Extrait fourni:
Lesquelles parties, en présence et de l’agrément de très haut et très puissant seigneur Anne, duc de Noailles, pair et mareschal de France, chevalier des Ordres du Roy, capitaine commandant une compagnie de ses gardes du corps, de haut et puissant seigneur, Monseigneur Jean-Batiste Colbert, marquis de Torcy, chevalier, chancellier des Ordres du Roy, Conseiller du Roy en tous ses Conseils, ministre et secrétaire d’Estat et de ses commandements, et de messire Julle Hardouin-Mansart, chevalier de l’Ordre de Sainct-Michel, comte de Sagonne, Conseiller du Roy en ses Conseils, Surintendant et Ordonnateur général de ses bastiments, jardins, arts et manufactures, et, outre, en la présence et du consentement de Jean de Civille, bourgeois de Paris, grand oncle maternel de ladite damoiselle de Chastillon ;
Volontairement reconnaissent et confessent avoir fait et accordé entre elles de bonne foy les traitté de mariage, doüaire et autres conventions qui suivent, c’est à savoir : led. sieur Rigaud et lad. damoiselle Chastillon ont promis respectivement se prendre l’un l’autre par nom et loy de mariage, et en faire la célébration en face de notre mère sainte Église dans le plus bref tems que se pourra et qu’il sera avisé entre eux et leursdits parens et amis.
Pour estre ainsy qu’ils seront communs en tous biens meubles et conquetz immeubles, suivant la coustume de Paris, au désir de laquelle leur communauté sera régie et gouvernée, soit qu’ils fassent ci-après leur demeure ou des acquisitions en d’autres contraires, auxquels ils ont dérogé et renoncé.
Ne seront néantmoins tenus des dettes et ypothecques l’un de l’autre, faines avant leurs espouzailles, et si aucunes se trouvent, elles seront paiées et acquittées par celuy ou celle qui les aura faictes, et sur ses biens, et sans que l’autre ni ses biens en soient aucunement tenus.
Lesdits sieur et damoiselle futurs époux se prennent respectivement aux droits et biens qui leur apartiennent, qu’ils promettent aporter et mettre ensemble la veille de leurs espouzailles, suivant les estats que chacun d’eux en a faits, qui sont demeurés joints au présent contract, après qu’ils les ont paraphés, et les notaires soussignés à leur requisition ; et encore celuy de lad. damoiselle certiffié véritable par led. sieur son père, lesquels biens et droits à l’esgard dud. sieur futur époux lui demeureront propres et à ceux de son cos té et ligne} avec tout ce qui lui adviendra et écherra pendant led. mariage, tant en meubles qu’immeubles, par succession, donation ou autrement. Et à l’égard de ceux de lad. damoiselle, ils entreront en lad. communauté jusqu’à la somme de quinze mil livres, et le surplus, avec ce qui lui adviendra et écherra, tant en meubles qu’immeubles pendant led. mariage par succession, donation, ou autrement, lui sera et demeurera propre et à ceux de son costé et ligne.

Consignes:
1. Dans le contrat de mariage, selon quelle coutume la communauté des futurs époux sera-t-elle régie ?
2. Poursuivez le contrat de mariage après sa dernière phrase, s'il vous plaît.

Données enregistrées:
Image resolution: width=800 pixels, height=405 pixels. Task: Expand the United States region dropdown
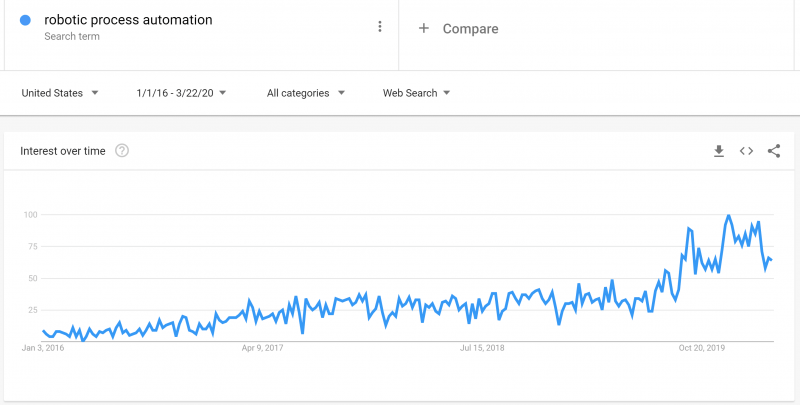pos(60,93)

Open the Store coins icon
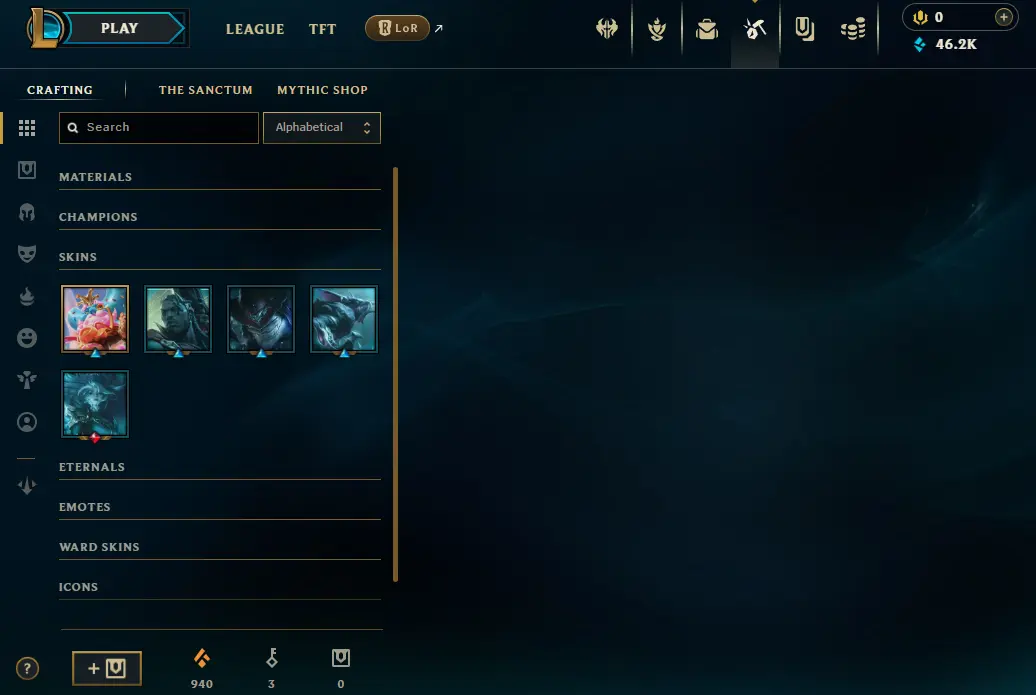(x=853, y=29)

Réponses:
1. Elle sera régie selon la coutume de Paris.

2.
Led. sieur futur espoux a doüé et doüe ladite damoiselle future épouse de la somme de mil livres de rente de douaire préfix par chacun an, soit qu’il ait enfants ou non dud. mariage lors de la dissolution d’iceluy, à l’avoir, prendre, dès qu’il aura lieu, sur tous ses biens meubles et immeubles, présents et à venir qu’il en a chargé, ses effects obligez et ypotecquez, à la réserve, toutefois, d’une maison, terres et autres héritages sçis au village de Vaux, près Meulan, à lui apartenant de son acquisition, qui ne seront tenus ni chargez dud. douaire et autres conventions de lad. damoiselle, soit envers elle, soit envers ses enfants ; led. sieur futur époux se réservant de la vendre ou d’en disposer ainsy que du prix qui en proviendra quand et ainsy qu’il luy plaira, sans que la présence ny le consentement de lad. damoiselle soit nécessaire ; et si, au jour du déceds dud. sieur futur espoux, lesd. héritages sont encore en nature, ils feront partie des biens de sa succession, à l’exception toutes fois de l’usufruit.
Le survivant desd. sieur et damoiselle futurs époux prendra, par préciput, des biens meubles de la communauté, tels qu’il voudra choisir, réciproquement, suivant la prisée de l’inventaire qui en sera faite, et sans crüe, jusqu’à la somme de trois mil livres ou ladite somme de deniers aussi à son choix.
Sera permis à ladite damoiselle future épouse et aux enfants qui pourront naître dud. mariage de renoncer à lad. communauté ; ce faisant, reprendre tout ce qu’elle aura aporté aud. mariage et ce qui lui sera avenu et escheu pendant icelui par succession, donation ou autrement ; et encore lad. damoiselle sesd. douaires et préciput, le tout sans être tenus d’aucune dette de lad. communauté, soit qu’elle s’y fust obligée ou y eust esté condamnée, dont elle et sesd. enfants seront acquittez et indemnisez par led. futur espoux et ses biens.
Si pendant led. mariage il est vendu ou racheté aucuns biens propres apartenans à l’un ou l’autre desd. futurs espoux, remploy en sera fait en autres biens pour sortir pareille nature de propre à celui auquel cesd. biens auront apartenu et aux sieurs de son côté et ligne; et si, au jour de la dissolution de lad. communauté, led. remploy n’est fait, les deniers qu’il conviendra seront pris sur les biens d’icelle, s’ils suffisent, sinon ce qu’il s’en deffaudra à l’égard de lad. damoiselle sera pris sur les propres et autres biens dud. sieur futur époux.
Si ladite damoiselle prédécède led. sieur futur époux, sans enfants, ou ses enfans sans enfans, les héritiers de ladite demoiselle ou de ses enfants ne pourront avoir ni prétendre aucun droit ni chose quelconque aux biens de ladite future communauté, lesquels biens apaniendront entièrement au sieur futur époux, à quelque somme qu’ils se montent, en rendant toutesfois auxd. héritiers ce que led. futur époux pourra avoir reçu des biens de lad. damoiselle en les acquittant des dettes et charges de lad. communauté quand même elle y serait obligée.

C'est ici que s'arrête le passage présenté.